Deng [1] assumed that estimates of EXPR and VA vary across different observers, but AU is easier to reach consensus. This phenomenon indicates that the sign vehicles and messages express two aspects of emotion. Therefore, the author use different modules to predict them separately. However, observing a smiling but frowning face, the intensity of frowning and smiling influences the change of action units to some extent; while the amplitude of the eyebrow and lip movements influences whether the expressions are positive, and the intensity of emotional states. Therefore, we assume that the results of sign vehicles and messages are are mutually influenced.
In this paper, we present our solution to the ABAW competition. Specifically, we leverage the ROI Feature Extraction module in [1, 3] to capture the facial emotion information. Afterwards, we leverage interactions between sign vehicles and messages to achieve better performance in the ABAW competition.Our main contributions are as follows:
-
1.
We make the model compute two aspects of the information by a two-way computation, to represent the information of sign vehicles and messages.
-
2.
We increase the information interoperability between these two aspects to better integrate them into multiple tasks.
-
3.
Our method showed superior performance than baseline model.
2 Methodology
Our model has three main components: ROI Feature Extraction, Interaction Module, and Temporal Smoothing Module. The overall framework is shown in Figure 1.
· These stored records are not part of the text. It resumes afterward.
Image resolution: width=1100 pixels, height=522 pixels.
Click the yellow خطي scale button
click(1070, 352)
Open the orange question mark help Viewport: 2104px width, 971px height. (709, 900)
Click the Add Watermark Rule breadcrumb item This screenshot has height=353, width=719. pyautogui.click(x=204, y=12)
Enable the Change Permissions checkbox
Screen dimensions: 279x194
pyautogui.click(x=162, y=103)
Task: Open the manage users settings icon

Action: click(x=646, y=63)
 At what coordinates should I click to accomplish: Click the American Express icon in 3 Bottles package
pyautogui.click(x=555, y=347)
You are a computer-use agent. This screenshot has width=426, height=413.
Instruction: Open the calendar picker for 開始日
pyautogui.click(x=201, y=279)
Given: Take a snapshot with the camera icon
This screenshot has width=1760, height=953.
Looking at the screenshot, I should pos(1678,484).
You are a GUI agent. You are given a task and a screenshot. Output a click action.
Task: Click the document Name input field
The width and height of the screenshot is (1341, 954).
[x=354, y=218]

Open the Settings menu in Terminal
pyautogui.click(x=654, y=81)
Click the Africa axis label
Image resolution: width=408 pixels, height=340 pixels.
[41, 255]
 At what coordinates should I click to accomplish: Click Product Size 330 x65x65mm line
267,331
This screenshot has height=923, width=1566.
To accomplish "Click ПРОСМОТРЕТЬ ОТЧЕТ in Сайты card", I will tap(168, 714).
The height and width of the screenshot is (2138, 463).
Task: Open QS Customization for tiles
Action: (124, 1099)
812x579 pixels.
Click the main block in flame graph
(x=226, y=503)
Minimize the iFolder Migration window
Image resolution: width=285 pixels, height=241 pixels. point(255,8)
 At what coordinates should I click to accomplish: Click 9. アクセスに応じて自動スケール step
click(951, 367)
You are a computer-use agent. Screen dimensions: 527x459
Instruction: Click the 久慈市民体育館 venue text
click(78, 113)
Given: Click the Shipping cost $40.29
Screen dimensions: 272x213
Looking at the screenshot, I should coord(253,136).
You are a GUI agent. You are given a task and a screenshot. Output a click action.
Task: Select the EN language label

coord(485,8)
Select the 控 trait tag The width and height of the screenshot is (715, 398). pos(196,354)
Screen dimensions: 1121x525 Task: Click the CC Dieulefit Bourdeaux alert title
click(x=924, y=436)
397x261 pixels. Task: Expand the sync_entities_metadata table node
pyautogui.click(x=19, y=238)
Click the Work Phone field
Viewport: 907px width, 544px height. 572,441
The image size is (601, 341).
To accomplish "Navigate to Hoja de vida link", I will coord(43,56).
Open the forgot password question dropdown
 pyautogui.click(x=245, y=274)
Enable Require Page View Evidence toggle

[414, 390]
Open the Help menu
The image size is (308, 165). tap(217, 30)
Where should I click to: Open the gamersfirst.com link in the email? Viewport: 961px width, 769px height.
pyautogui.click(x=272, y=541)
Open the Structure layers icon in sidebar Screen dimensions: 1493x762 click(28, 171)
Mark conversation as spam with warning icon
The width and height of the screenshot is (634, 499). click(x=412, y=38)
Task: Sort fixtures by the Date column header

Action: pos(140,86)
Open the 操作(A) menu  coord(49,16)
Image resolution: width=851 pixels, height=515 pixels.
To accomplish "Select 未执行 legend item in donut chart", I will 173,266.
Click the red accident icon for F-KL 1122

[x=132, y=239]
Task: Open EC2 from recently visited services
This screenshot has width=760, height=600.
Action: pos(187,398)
2.1 ROI Feature Extraction
The main function of ROI Feature Extraction is to encode important information in the images. We adopt the same module in [1]. The feature extractor is an Inception V3 model, images are fed into it and generate feature maps. After that, feature maps generate spatial attention maps for the model’s regions of interest by using three convolutional layers and a sigmoid calculation. The attention maps are fused with feature maps to generate feature vectors of different regions by different encoding modules shown by red tensors. More details about ROI Feature Extraction are in [3].
2.2 Interaction Module
The main function of Interaction Module is to extract information from different semantic spaces, then provide a more comprehensive representation of emotion descriptors for different tasks through information interaction operations. Coding through the ROI Feature Extraction module, each image is transformed into feature vectors to represent the information of the entire face. These representations are combined with positional encoding vectors and fed into two Transformer blocks to learn information from two perspectives. The outputs of these two blocks are concatenated together as an overall information representation shown by blue tensors. We assign a separate trainable query vector to each task. Each task separately performs query operation on the overall representation and integrates information from different perspectives.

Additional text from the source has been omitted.